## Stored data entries
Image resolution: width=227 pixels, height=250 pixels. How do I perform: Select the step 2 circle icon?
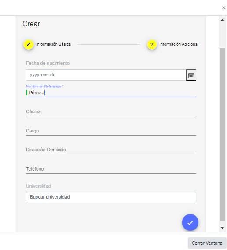(152, 44)
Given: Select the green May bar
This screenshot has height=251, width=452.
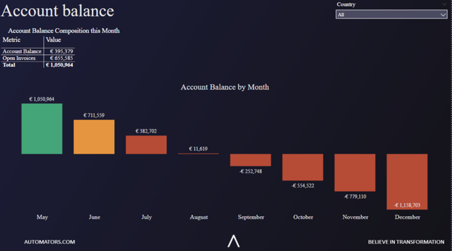Looking at the screenshot, I should [42, 129].
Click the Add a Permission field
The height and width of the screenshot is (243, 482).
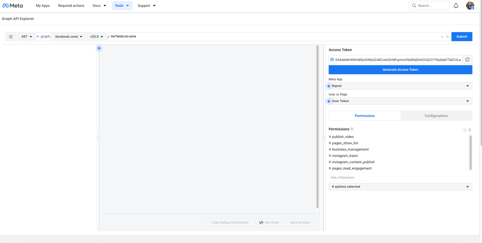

## Exercise details
In the records above, find the line containing "Click the Add a Permission field". Reproduce it and every line after it through the last line, omitting pictures.

## Answer for the task
Click the Add a Permission field
The height and width of the screenshot is (243, 482).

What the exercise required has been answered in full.